Return On Capital Employed (ROCE): What Is It?
For those that aren't sure what ROCE is, it measures the amount of pre-tax profits a company can generate from the capital employed in its business. To calculate this metric for Jonhon Optronic Technology, this is the formula:
Return on Capital Employed = Earnings Before Interest and Tax (EBIT) ÷ (Total Assets - Current Liabilities)
0.15 = CN¥3.7b ÷ (CN¥38b - CN¥13b) (Based on the trailing twelve months to December 2024).
Thus, Jonhon Optronic Technology has an ROCE of 15%. In absolute terms, that's a satisfactory return, but compared to the Electronic industry average of 5.5% it's much better.

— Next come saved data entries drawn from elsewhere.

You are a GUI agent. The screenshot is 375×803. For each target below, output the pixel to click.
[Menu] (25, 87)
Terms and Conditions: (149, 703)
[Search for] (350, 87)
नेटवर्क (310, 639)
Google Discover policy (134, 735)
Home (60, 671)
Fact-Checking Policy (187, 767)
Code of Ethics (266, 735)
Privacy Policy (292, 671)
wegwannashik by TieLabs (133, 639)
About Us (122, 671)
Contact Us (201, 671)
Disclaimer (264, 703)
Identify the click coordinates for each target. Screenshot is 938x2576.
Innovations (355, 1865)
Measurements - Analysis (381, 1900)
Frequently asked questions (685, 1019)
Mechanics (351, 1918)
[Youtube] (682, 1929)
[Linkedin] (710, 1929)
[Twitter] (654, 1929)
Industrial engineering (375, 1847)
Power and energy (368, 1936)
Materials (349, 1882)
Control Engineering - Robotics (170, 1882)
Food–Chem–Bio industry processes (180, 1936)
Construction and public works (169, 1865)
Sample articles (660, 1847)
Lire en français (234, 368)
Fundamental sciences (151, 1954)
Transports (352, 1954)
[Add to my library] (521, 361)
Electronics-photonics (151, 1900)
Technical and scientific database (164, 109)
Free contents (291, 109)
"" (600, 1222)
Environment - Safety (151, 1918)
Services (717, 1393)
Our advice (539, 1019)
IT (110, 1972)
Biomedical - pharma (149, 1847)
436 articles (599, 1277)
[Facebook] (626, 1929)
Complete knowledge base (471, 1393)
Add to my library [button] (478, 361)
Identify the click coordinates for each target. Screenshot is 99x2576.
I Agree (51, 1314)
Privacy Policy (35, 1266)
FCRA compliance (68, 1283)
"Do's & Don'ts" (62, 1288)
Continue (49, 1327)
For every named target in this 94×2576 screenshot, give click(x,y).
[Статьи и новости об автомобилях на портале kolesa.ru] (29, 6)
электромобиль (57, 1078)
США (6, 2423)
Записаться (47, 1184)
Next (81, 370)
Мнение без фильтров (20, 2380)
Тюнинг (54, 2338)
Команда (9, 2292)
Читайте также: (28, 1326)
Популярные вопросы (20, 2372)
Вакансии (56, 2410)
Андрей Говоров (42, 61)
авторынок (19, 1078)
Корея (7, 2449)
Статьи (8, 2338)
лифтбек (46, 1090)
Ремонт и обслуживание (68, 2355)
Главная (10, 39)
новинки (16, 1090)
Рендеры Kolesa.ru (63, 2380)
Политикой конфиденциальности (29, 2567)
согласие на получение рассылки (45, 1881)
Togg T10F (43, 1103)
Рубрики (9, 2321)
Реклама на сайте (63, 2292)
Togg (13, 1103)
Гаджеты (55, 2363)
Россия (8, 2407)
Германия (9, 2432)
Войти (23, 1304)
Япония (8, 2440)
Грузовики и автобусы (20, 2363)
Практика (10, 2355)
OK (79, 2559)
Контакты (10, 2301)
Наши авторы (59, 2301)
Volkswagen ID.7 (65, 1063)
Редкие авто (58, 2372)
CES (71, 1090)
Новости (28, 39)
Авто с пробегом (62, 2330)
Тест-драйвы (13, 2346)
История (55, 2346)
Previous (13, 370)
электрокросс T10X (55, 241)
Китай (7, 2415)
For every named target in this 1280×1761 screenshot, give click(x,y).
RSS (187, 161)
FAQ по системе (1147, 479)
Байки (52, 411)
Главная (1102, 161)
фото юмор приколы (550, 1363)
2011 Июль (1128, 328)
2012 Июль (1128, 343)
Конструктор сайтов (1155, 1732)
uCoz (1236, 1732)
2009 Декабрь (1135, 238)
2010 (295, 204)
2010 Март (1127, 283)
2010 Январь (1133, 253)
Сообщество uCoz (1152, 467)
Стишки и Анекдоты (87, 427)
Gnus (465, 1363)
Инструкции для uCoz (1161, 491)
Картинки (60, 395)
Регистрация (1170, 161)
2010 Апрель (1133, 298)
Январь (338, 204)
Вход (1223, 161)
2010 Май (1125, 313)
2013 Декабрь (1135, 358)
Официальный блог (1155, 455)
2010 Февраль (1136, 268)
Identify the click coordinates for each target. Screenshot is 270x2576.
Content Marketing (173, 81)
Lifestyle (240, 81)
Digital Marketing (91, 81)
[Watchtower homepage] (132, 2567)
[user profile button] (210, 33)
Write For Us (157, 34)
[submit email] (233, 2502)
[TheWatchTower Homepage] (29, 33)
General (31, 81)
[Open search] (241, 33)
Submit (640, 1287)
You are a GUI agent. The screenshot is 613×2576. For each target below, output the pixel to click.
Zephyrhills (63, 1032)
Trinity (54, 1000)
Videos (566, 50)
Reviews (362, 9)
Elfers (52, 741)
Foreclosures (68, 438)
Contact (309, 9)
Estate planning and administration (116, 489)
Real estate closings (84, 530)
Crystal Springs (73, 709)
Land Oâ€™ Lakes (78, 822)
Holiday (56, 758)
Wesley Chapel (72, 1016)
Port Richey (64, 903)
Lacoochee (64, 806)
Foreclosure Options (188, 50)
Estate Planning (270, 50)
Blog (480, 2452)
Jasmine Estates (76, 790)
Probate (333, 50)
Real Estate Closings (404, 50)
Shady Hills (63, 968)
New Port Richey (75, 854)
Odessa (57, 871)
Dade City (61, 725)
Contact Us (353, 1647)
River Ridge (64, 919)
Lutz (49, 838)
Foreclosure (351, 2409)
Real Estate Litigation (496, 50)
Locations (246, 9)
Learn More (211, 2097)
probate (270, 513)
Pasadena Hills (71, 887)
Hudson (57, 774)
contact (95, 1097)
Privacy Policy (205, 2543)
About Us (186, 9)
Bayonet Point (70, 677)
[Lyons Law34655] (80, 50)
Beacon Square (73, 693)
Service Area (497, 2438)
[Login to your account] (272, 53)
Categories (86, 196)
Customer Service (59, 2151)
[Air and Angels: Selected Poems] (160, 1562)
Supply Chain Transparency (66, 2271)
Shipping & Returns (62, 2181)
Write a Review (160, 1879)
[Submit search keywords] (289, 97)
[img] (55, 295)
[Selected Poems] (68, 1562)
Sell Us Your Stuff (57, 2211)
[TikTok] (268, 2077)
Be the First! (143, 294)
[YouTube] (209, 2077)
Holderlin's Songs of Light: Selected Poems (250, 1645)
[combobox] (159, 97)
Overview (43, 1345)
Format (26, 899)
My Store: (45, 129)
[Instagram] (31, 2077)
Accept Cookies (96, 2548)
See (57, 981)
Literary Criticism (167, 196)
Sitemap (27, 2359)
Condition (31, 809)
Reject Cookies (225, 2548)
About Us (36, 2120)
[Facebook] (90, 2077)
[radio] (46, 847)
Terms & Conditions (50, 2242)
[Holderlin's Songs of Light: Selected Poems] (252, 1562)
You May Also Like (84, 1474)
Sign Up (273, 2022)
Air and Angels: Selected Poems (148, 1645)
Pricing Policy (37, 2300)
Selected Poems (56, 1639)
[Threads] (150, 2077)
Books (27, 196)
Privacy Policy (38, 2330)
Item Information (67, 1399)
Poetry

Check out our latest analysis for Jonhon Optronic Technology
In the above chart we have measured Jonhon Optronic Technology's prior ROCE against its prior performance, but the future is arguably more important. If you'd like to see what analysts are forecasting going forward, you should check out our free analyst report for Jonhon Optronic Technology .
The Trend Of ROCE
While the returns on capital are good, they haven't moved much. Over the past five years, ROCE has remained relatively flat at around 15% and the business has deployed 181% more capital into its operations. 15% is a pretty standard return, and it provides some comfort knowing that Jonhon Optronic Technology has consistently earned this amount. Stable returns in this ballpark can be unexciting, but if they can be maintained over the long run, they often provide nice rewards to shareholders.
The Bottom Line On Jonhon Optronic Technology's ROCE
The main thing to remember is that Jonhon Optronic Technology has proven its ability to continually reinvest at respectable rates of return. Therefore it's no surprise that shareholders have earned a respectable 78% return if they held over the last five years. So while the positive underlying trends may be accounted for by investors, we still think this stock is worth looking into further.
One more thing to note, we've identified 1 warning sign with Jonhon Optronic Technology and understanding this should be part of your investment process.
While Jonhon Optronic Technology may not currently earn the highest returns, we've compiled a list of companies that currently earn more than 25% return on equity. Check out this free list here.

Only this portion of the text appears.